JRの駅ナカ店舗へ雑誌の卸を担ってきた公益財団法人「鉄道弘済会」が10月までに撤退することを決めました。市場の縮小で雑誌卸が赤字に転落する見込みだからです。スマホの普及で読者の紙媒体離れも背景にあります。前途多難な卸事業はトーハンが引き継ぐことで、駅ナカ店舗から雑誌が消える危機はとりあえずなくなったようです。

今では信じられない話があります。出版社を経営していた友人によれば中小零細企業の業界紙も、80年代ごろまでは駅ナカ店舗で販売していたそうです。紙から電子へ時代の移り変わり、出版市場の変化を感じさせる逸話だと思いました。

ところで、先の記事で気になる表現がありました。

JR東日本系が東北や関東を中心に運営する店舗やコンビニ型の「ニューデイズ」など790店舗と、JR東海の駅ナカ店「ベルマート」など170店舗を含む約960店舗向けの卸事業。

出典:(ビジネスTODAY)駅ナカ 雑誌消滅の瀬戸際 JR系卸、売上高9割減で撤退 トーハン継承で命脈 :日本経済新聞、(閲覧日:2018年8月30日)

どうして「キヨスク」ではなく「JR東日本系が東北や関東を中心に運営する店舗」と書かれているのでしょうか? ここから、日経新聞は微妙な違いを書き分けていることが分かるのです。
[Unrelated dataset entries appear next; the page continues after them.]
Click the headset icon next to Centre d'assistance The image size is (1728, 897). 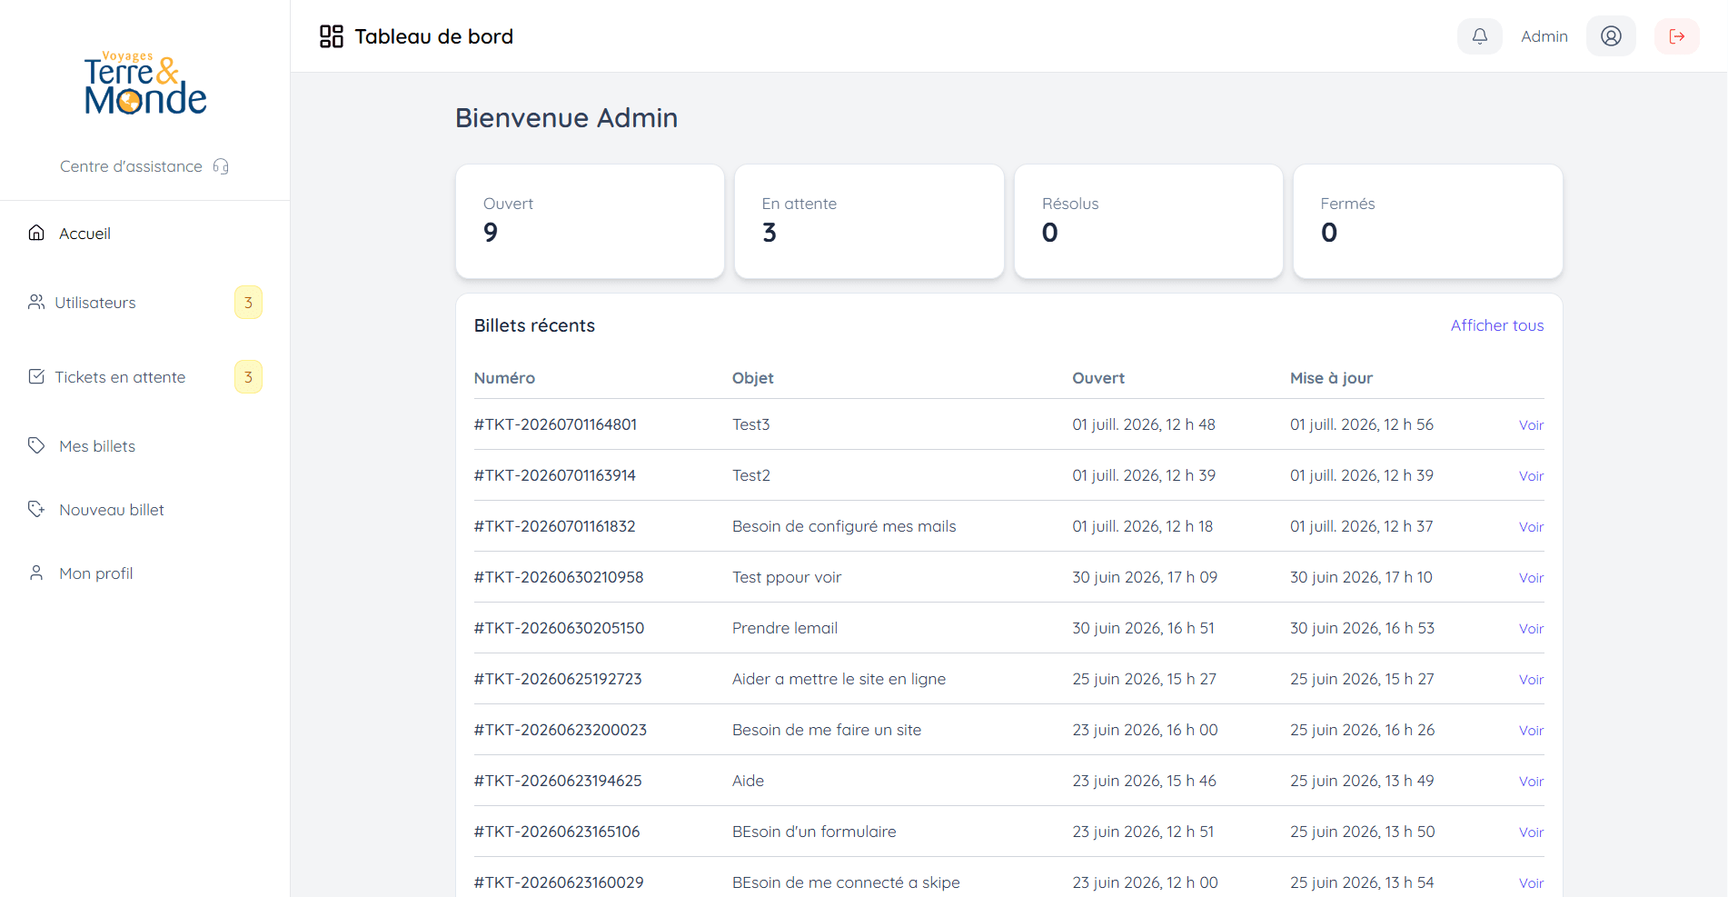tap(221, 166)

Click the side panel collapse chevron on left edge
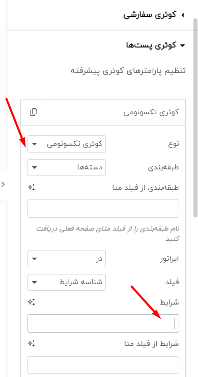3,184
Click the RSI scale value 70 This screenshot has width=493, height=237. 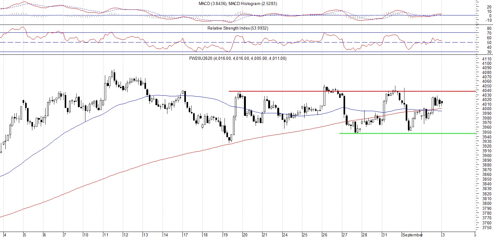tap(489, 33)
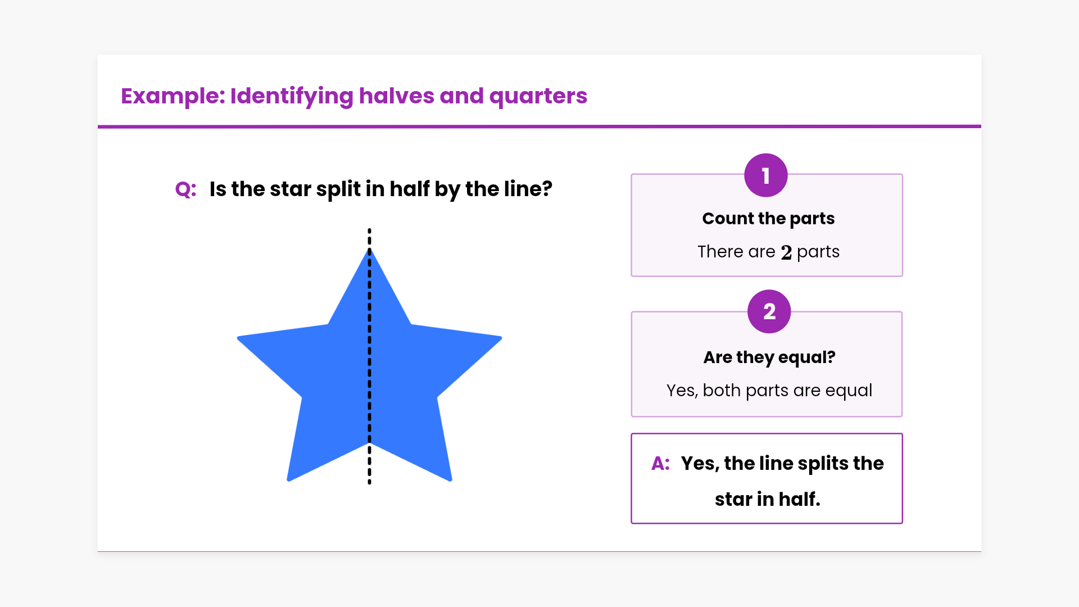Click the purple number 1 circle badge
Viewport: 1079px width, 607px height.
(765, 175)
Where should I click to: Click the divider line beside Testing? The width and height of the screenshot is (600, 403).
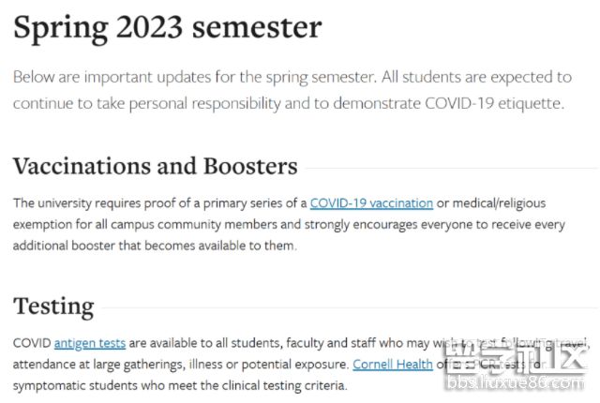[347, 307]
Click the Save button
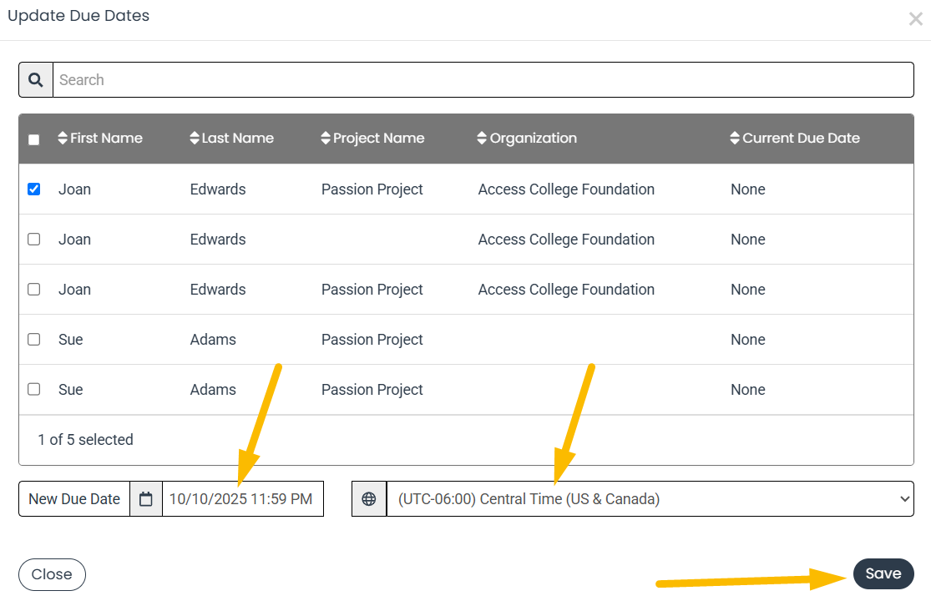This screenshot has width=931, height=606. coord(883,573)
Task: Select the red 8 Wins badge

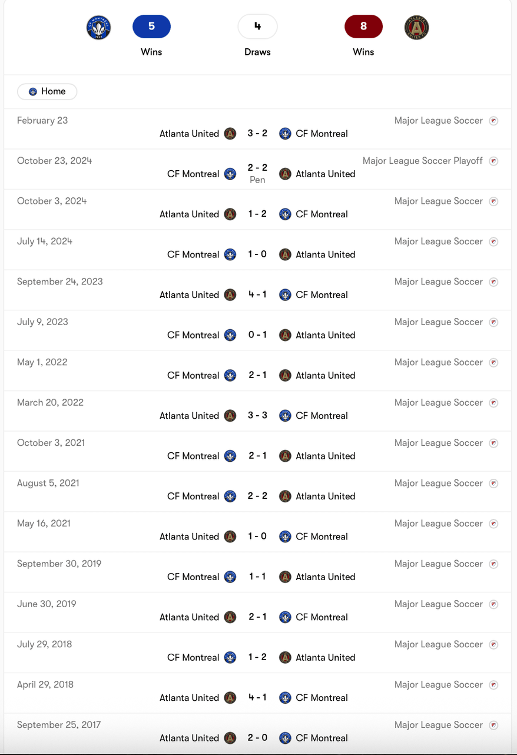Action: pos(363,27)
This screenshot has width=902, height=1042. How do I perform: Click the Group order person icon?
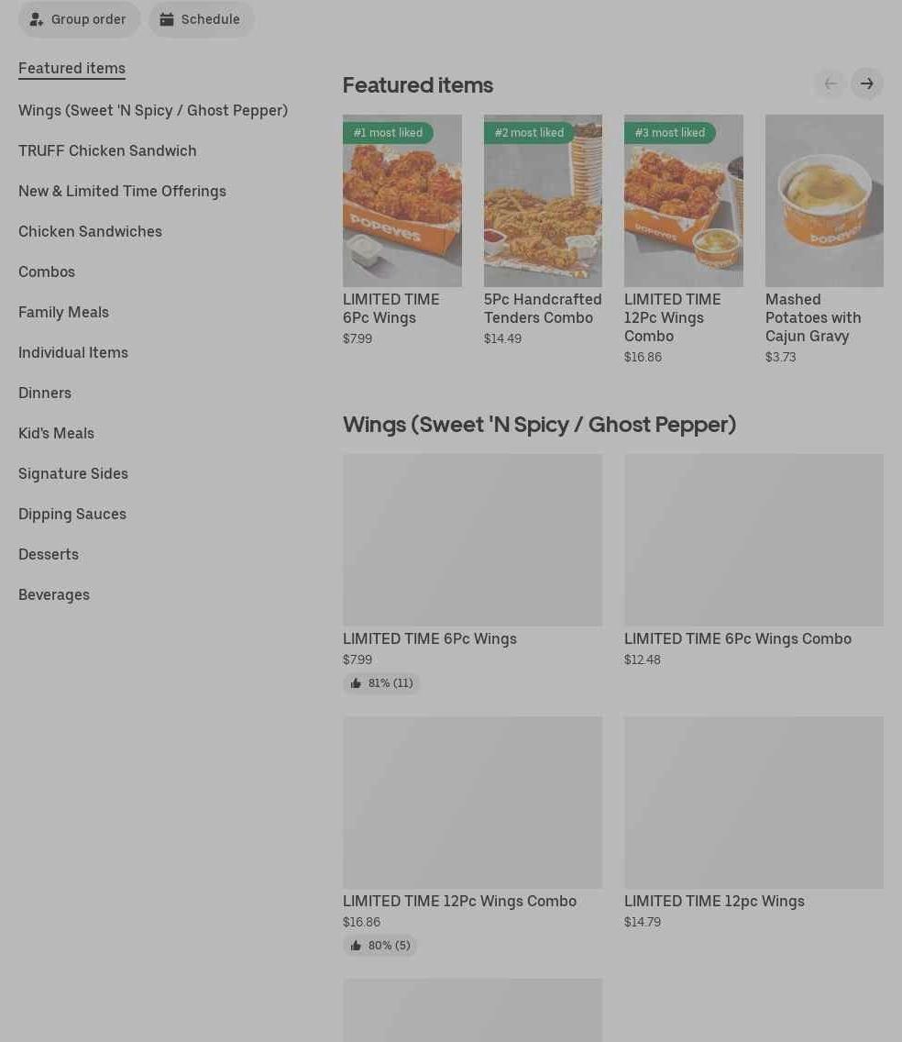tap(36, 19)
Wikipediaによると、キヨスク (kiosk) はJR旅客6社の系列会社が経営するブランドで、東日本旅客鉄道系列だけは「キオスク」と呼ぶと説明しています[1]

1次資料ではどうでしょうか。東日本旅客鉄道系列の駅ナカ店舗を運営するJR東日本リテールネット[2]のサイトを確認してみました。残念ながら、よく分かりません。「KIOSK」という文字はあっても「キオスク」というカタカナは見当たらないからです。Wikipediaの説明は本当に正しいのでしょうか。JR東日本リテールネットのお客さま相談室[3]に直接質問してみることにしました。
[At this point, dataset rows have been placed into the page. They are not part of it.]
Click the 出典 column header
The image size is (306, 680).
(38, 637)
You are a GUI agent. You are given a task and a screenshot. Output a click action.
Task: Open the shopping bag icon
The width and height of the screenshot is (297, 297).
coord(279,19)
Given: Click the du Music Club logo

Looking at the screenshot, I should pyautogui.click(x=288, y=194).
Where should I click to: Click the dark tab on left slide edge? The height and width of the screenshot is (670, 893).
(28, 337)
回答は「サイトにはカタカナ表記はないものの、読みは「キオスク」で正しい」でした。たとえば「東京みやげ KIOSKモール」ならキオスクモールです。改めて、JR東日本系の駅ナカ店舗は「キヨスク」でありません。

先の記事に戻りますと、記者さんは「キヨスク」と「キオスク」を混在させたくなかったのでしょう。そこで「JR東日本系が東北や関東を中心に運営する店舗」にしているのです。